An egaming industry worker was found guilty today of illegally obtaining and selling the personal data of 65,000 Foxy Bingo players.
Marc Ben-Ezra of Finchley was found guilty of committing three offences under section 55 of the Data Protection Act at Hendon Magistrates Court and given a three year conditional discharge and ordered to pay £1,700 to Foxy Bingo operator Cashcade as well as £830.80 costs. The offences also related to obtaining and selling the details of 404 Gala Coral customers from 2008.
Information Commissioner Christopher Graham, representing the UK’s independent authority set up to uphold information rights in the public interest, the Information Commissioner’s Office (ICO) said:
“Mr Ben-Ezra sold people’s personal details on an industrial scale, making in the region of £25,000 at the expense of the tens of thousands of bingo players whose privacy he compromised, and who he exposed to the nuisance of being approached by rival betting websites and, at worst, the risk of identity theft.
“I am grateful to Cashcade Limited and Gala Coral for their work in exposing this unlawful practice. However, we still don’t have a punishment that fits the crime. The ICO continues to push for the government to activate the 2008 legislation that would allow courts to consider other penalties like community service orders or the threat of prison.”
The offences were uncovered in May this year when Cashcade became aware of emails containing sample data of 400 Foxy Bingo customers being sent by Ben-Ezra to his industry contacts under the pseudonym Malcolm Edwards.
The bwin.party-owned bingo business then instructed an investigative services company to test purchase the data, which contained over 65,000 Foxy Bingo customers’ personal details, for which Ben-Ezra received £1,700 in cash. Cashcade then handed this data to the Information Commissioner’s Office.
Cashcade said it believed the test data, which contained customers’ names, addresses, email addresses, telephone numbers and usernames, but not bank account details, had been unlawfully obtained in 2008 and sold to Ben-Ezra, who was working for an poker company in Israel at the time.
Ben-Ezra was exposed as the individual behind the offences in August 2011 when the ICO’s investigators traced the email address to the business address of Mr Ben-Ezra’s father-in-law.
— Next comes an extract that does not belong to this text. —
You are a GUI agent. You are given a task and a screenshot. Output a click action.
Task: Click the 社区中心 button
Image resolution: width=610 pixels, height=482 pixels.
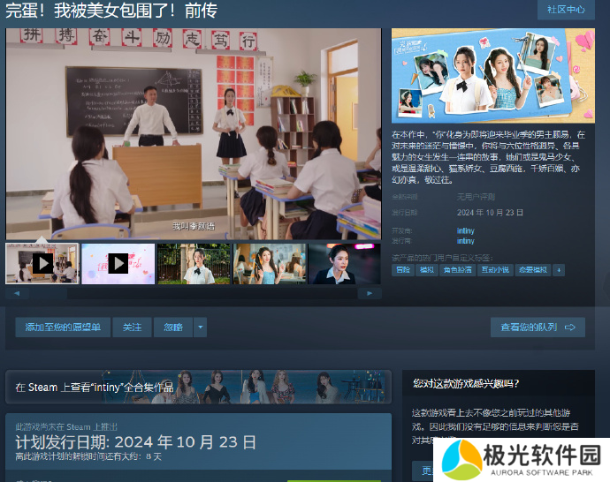(566, 10)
During a subsequent interview under caution he admitted the offences and stated that the practice of buying and selling customer data was widespread during his time working in the industry in Israel. He told officers that upon moving to London, he sold the data to pay off his gambling debts.
Cashcade said it had as yet been unable to identify the other perpetrators of the 2008 breach, ultimately responsible for passing the customer details onto Ben-Ezra, but said it had taken “remedial action” to prevent a recurrence.
The email sent to the investigative services company by Ben-Ezra also included details of 404 Gala Coral customers from 2008. Gala Coral Group confirmed it believed the information had been unlawfully obtained from their management information system.